Structural matters in HTSC; the origin and form of stripe organization and checker boarding

TL;DR

This paper explores the role of stripe and checkerboard charge and spin organization in high-temperature superconductors, proposing models that reconcile experimental data and highlight the importance of real-space hole arrangements.

Contribution

It introduces 2q diagonal stripe models compatible with various experimental observations and links specific doping levels to superconducting properties within a boson-fermion framework.

Findings

Stripe models are 2q and diagonal, with face-centered charge and spin arrays.

Checkerboarding is linked to correlation-driven Fermi surface collapse.
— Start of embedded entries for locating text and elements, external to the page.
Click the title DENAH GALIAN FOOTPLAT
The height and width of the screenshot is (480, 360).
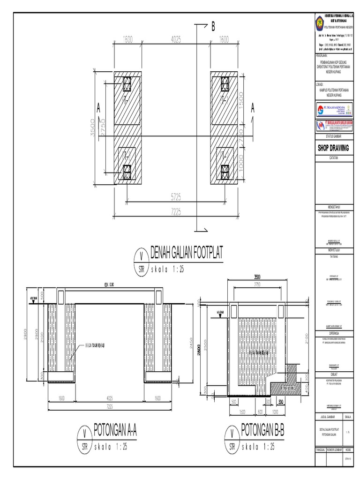point(187,254)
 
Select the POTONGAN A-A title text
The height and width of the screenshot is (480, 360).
point(117,429)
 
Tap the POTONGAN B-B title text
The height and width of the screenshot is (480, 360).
point(263,429)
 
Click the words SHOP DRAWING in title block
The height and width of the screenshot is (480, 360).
point(333,148)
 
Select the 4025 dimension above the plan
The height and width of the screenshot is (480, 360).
point(175,40)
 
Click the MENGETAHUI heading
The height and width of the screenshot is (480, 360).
point(333,206)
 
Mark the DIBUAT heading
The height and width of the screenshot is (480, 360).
point(333,374)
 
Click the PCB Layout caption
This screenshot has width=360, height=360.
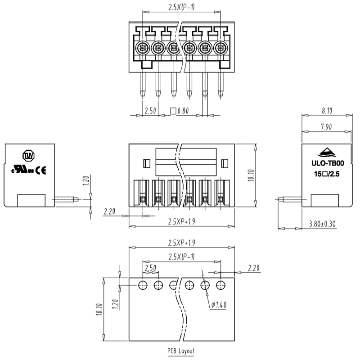click(181, 351)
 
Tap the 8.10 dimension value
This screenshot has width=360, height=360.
click(327, 110)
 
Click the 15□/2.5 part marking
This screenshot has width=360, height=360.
click(327, 173)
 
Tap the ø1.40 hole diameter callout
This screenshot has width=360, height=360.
click(219, 305)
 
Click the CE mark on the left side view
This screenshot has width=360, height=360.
click(41, 170)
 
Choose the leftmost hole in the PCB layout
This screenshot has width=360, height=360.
click(143, 284)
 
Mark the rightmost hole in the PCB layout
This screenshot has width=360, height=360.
click(220, 284)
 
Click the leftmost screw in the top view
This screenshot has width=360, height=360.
click(143, 46)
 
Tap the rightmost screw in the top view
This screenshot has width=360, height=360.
click(220, 46)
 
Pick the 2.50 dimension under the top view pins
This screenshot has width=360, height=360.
click(150, 111)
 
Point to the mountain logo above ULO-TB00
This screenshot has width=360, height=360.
click(327, 152)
Incommensurate spin diffraction is driven by charge and strain, not spin-wave physics.

Abstract

The paper deals with the controversial charge and spin self-organization phenomena in the HTSC cuprates, of which neutron, X-ray, STM and ARPES experiments give complementary, sometimes apparently contradictory glimpses. The examination has been set in the context of the boson-fermion, negative-U understanding of HTSC advocated over many years by the author. Stripe models are developed which are 2q in nature and diagonal in form. For such a geometry to be compatible with the data rests upon both the spin and charge arrays being face-centred. Various special doping concentrations are closely looked at, in particular p = 0.1836 or 9/49, which is associated with the maximization of the superconducting condensation energy and the termination of the pseudogap regime. The stripe models are dictated by real space organization of the holes, whereas the dispersionless checkerboarding is interpreted in terms of correlation driven collapse of normal Fermi surface behaviour and response functions. The incommensurate spin diffraction below the resonance energy is seen as in no way expressing spin-wave physics or Fermi surface nesting, but is driven by charge and strain (Jahn-Teller) considerations, and it stands virtually without dispersion. The apparent dispersion comes from the downward dispersion of the resonance peak, and the growth of a further incoherent commensurate peak ensuing from the falling level of charge stripe organization under excitation.